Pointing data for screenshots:
___

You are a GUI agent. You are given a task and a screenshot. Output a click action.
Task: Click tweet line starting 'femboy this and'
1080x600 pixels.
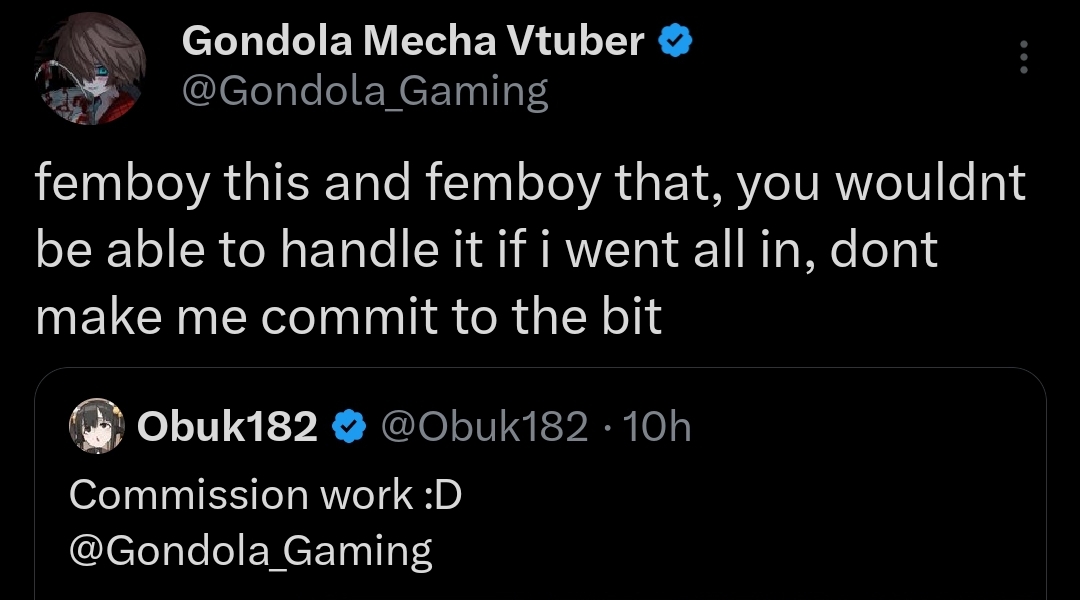click(530, 185)
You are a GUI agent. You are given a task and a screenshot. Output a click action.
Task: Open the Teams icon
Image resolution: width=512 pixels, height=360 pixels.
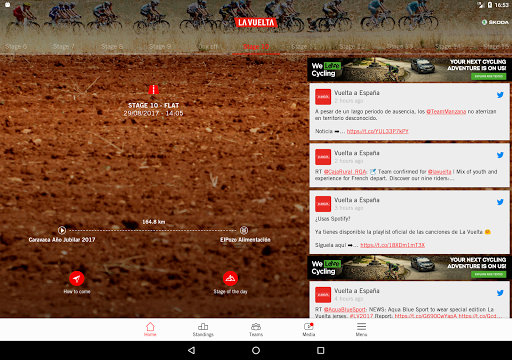point(256,326)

___

**THE PROBLEM**:
Copy out every line of the records above, requests included, raising each coordinate in the answers by 41. Omit the pictures from your version.

**RESPONSE TO THIS TASK**:
You are a GUI agent. You are given a task and a screenshot. Output a click action.
Task: Click tweet line starting 'femboy this and'
1080x600 pixels.
click(571, 226)
You are a GUI agent. You are given a task and a screenshot. Output a click action.
Task: Open the Teams icon
Image resolution: width=512 pixels, height=360 pixels.
point(297,367)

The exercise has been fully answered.